### Exercise brief
Copy exactly the stretch of lines from the one holding "At what coordinates" through the last line of the data below, inclusive. Leave out pictures.

### Dataset excerpts

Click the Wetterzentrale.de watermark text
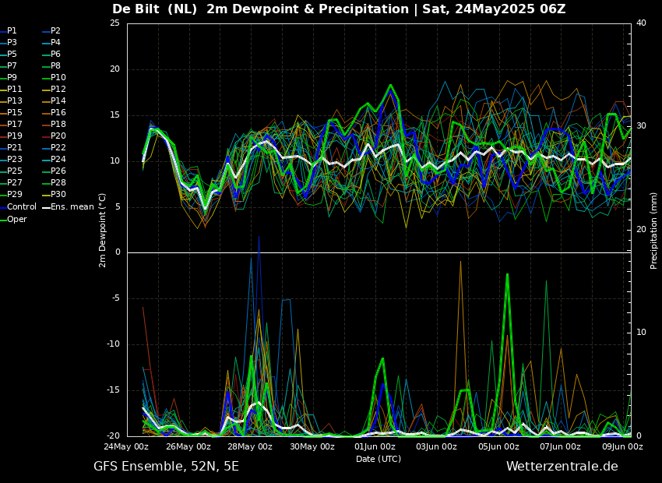 tap(562, 467)
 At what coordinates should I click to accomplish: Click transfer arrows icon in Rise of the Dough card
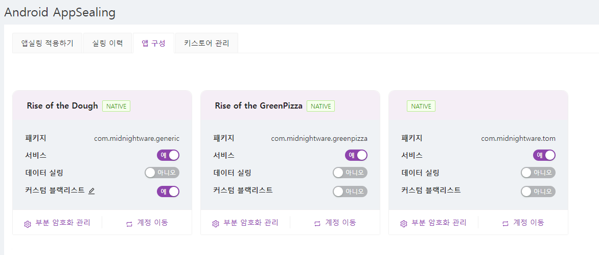pos(129,223)
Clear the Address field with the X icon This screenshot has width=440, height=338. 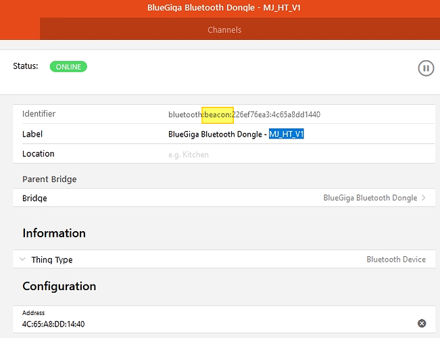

### Response area
 At what coordinates should I click to accomplish: Click transfer arrows icon in Rise of the Dough card
pos(129,223)
Clear the Address field with the X icon This screenshot has width=440, height=338. 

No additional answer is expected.